Sono scesi in strada ieri pomeriggio, tutti insieme hanno preso la cumana, la metro che collega il rione con il resto della città, con la maglietta bianca e lo slogan «Davide vive» scritto con i pennarelli indelebili. Sono poco più che adolescenti, «era un fratello nostro» urlano prima di puntare alla caserma Pastrengo dei carabinieri. Il corteo diventa sit in. In circolo intorno all’ingresso intonano l’Ave Maria. Il comandante provinciale dell’Arma, Marco Minicucci, si presenta per dialogare: «Non è uno scontro tra noi e voi — replica mentre la folla chiede giustizia — ma una lotta comune per la legalità. La magistratura accerterà la verità». Ma la gente di Soccavo di fiducia ne ha poca.
«Un minuto di silenzio per Davide, se possibile togliendosi i cappelli!» urla una donna al megafono verso i militari. «Noi lo facciamo per Davide, ma il cappello non è un’offesa» replica il comandante. «Per noi sì» la secca risposta della donna. «Allora me lo tolgo» replica conciliante Minicucci. Parte l’applauso dalla folla in circolo e tornano i sorrisi. Vogliono solo rispetto per il loro dolore. «Uno ha sbagliato e uno deve pagare — ripetono -. Trent’anni deve avere, come li avrebbero dati a uno di noi».
Sfilano davanti alla questura, gridano «Vergogna». Arriva un piccolo gruppo di ragazzi del centro e di universitari, spiccano perché il look è tutto differente. Si fermano a guardare commossi. Il corteo si rimette in marcia, risale lungo calata Trinità Maggiore, all’altezza del laboratorio occupato Ska si fermano di nuovo, i ragazzi del centro sociale hanno sistemato sul balcone lo striscione «Davide ucciso a 17 anni. Basta rambo in divisa». Parte un nuovo applauso prima di arrivare in piazza.

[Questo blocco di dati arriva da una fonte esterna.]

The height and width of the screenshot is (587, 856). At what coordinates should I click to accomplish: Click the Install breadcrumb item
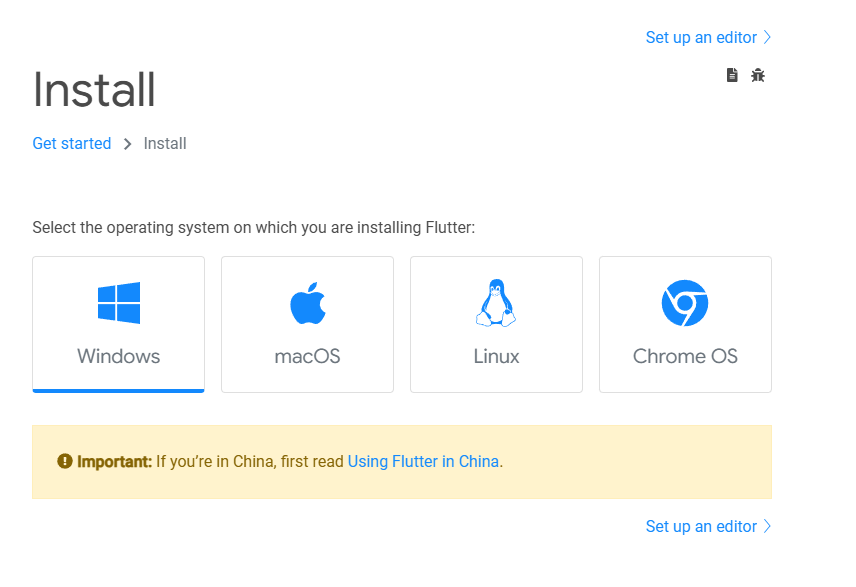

Ancora tutti a terra in circolo davanti l’ingresso della chiesa del Gesù nuovo per intonare una preghiera. In mattinata era arrivata anche la solidarietà dei disoccupati di Banchi Nuovi. All’ingresso del palazzo della regione, a Santa Lucia, avevano esposto lo striscione «Non si può morire così! A 17 anni una vita spezzata dallo stato. Davide vive!». Un dirigente della digos ha chiesto di richiuderlo, di fronte al rifiuto l’ha strappato di mano ai manifestanti. «Sarai sempre con noi!» gridano mentre la veglia in piazza si avvia alla conclusione.
Don Vincenzo Sibilio fa capolino dal portone della chiesa: «Davide non è morto inutilmente — racconta ai manifestanti -, impariamo da queste morti a vivere meglio e più intensamente. Per noi che siamo rimasti chiediamo la forza per costruire un futuro migliore».